> [Work required] Every record that follows needs to be written out again, exactly.

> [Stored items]
┌──

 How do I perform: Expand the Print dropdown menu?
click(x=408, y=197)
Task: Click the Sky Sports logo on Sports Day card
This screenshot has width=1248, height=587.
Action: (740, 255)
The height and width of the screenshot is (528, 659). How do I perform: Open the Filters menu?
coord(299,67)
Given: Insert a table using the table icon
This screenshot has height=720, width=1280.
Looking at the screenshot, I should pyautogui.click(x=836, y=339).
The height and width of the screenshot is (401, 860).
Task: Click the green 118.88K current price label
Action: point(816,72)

└──

> [Solution for this task]
 How do I perform: Expand the Print dropdown menu?
click(x=408, y=197)
Task: Click the Sky Sports logo on Sports Day card
This screenshot has width=1248, height=587.
Action: (740, 255)
The height and width of the screenshot is (528, 659). How do I perform: Open the Filters menu?
coord(299,67)
Given: Insert a table using the table icon
This screenshot has height=720, width=1280.
Looking at the screenshot, I should pyautogui.click(x=836, y=339).
The height and width of the screenshot is (401, 860).
Task: Click the green 118.88K current price label
Action: point(816,72)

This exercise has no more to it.